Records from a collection
·····

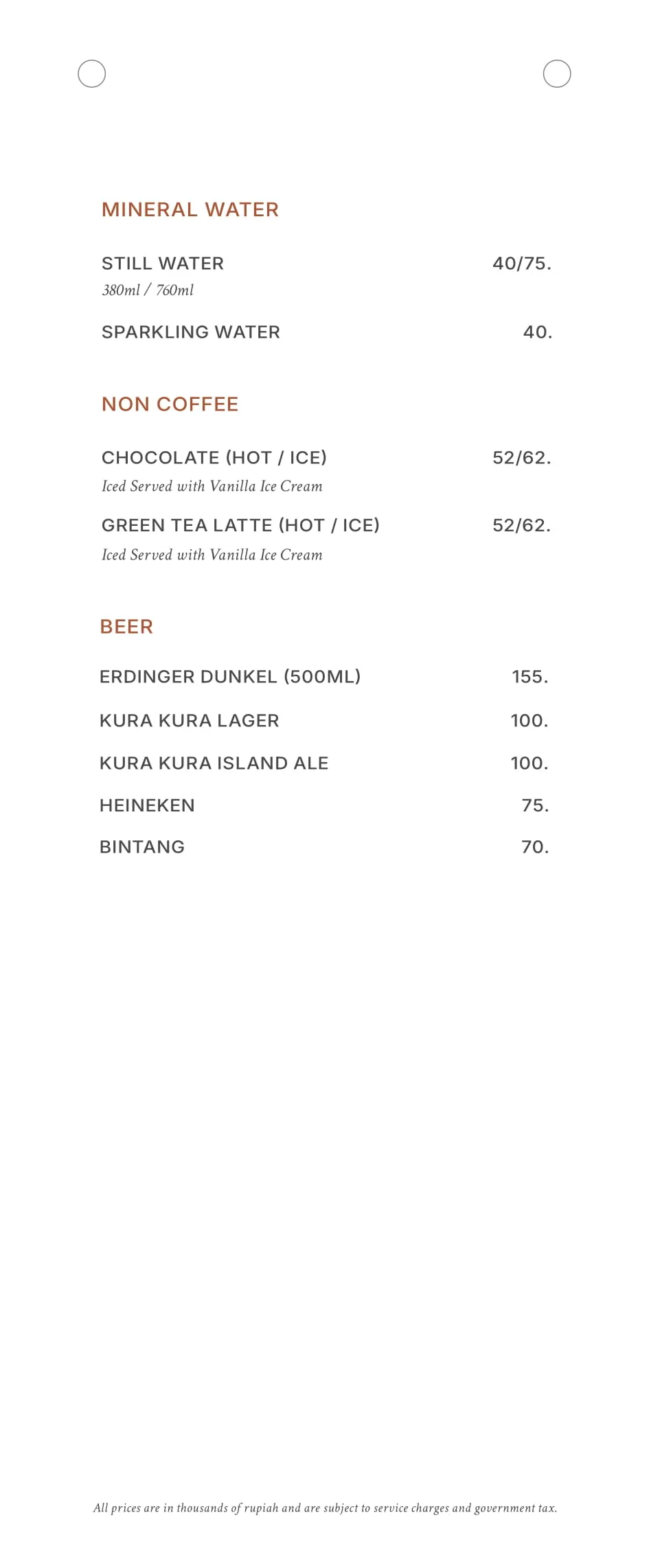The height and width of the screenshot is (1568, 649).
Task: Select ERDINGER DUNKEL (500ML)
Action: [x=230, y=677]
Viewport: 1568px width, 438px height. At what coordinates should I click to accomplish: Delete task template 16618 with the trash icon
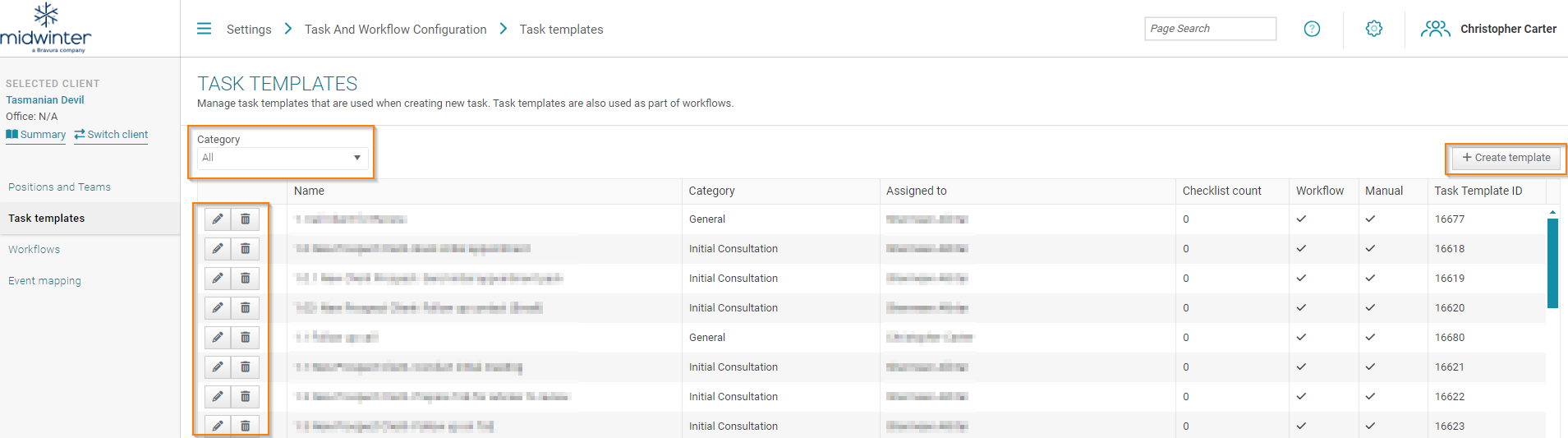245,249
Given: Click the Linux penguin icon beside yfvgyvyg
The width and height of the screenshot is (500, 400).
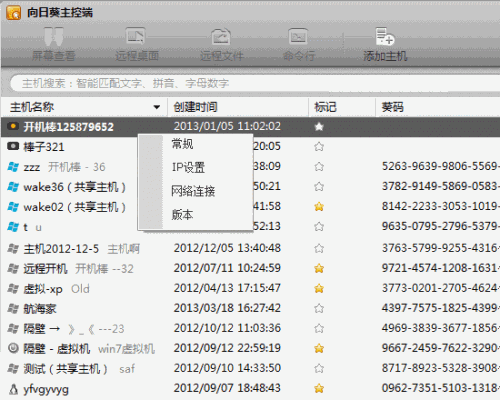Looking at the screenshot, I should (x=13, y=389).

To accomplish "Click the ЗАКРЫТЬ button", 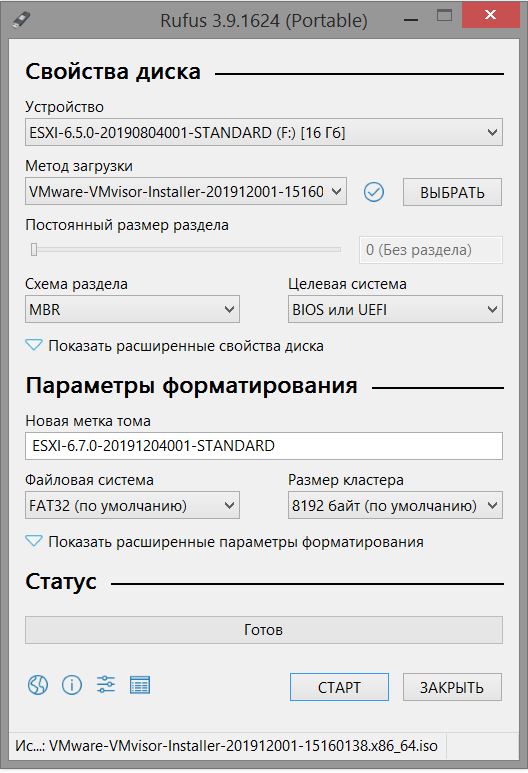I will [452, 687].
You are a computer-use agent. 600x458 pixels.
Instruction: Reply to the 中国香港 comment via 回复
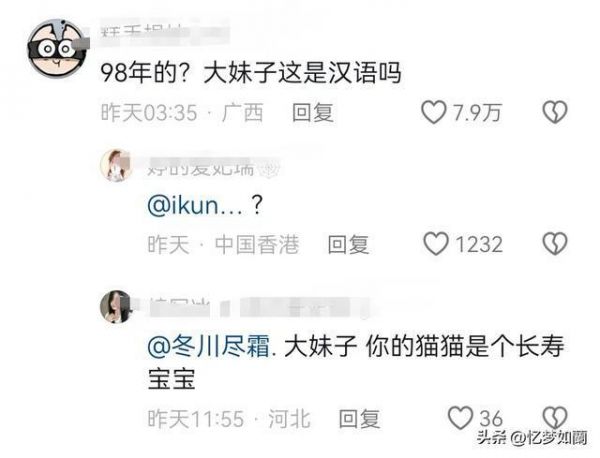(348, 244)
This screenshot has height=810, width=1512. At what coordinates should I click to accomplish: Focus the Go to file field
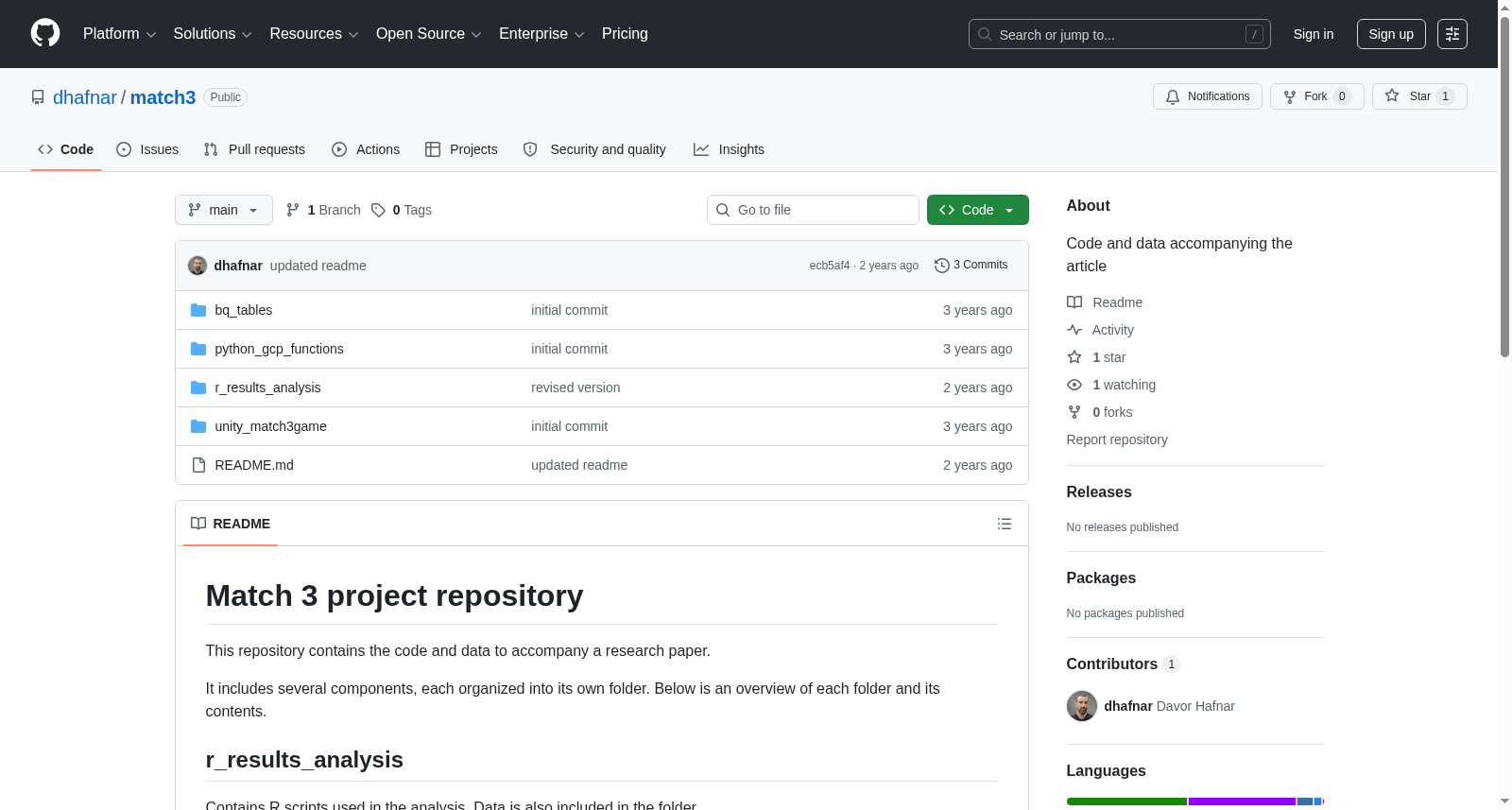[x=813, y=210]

·····

Please write out, word for word, each line from the one with "You are a computer-use agent. 600x458 pixels." to the last line of the data, keeping both ends and omitting pictures.

> _Exercise solution_
You are a computer-use agent. 600x458 pixels.
Instruction: Reply to the 中国香港 comment via 回复
(348, 244)
This screenshot has height=810, width=1512. At what coordinates should I click to accomplish: Focus the Go to file field
[x=813, y=210]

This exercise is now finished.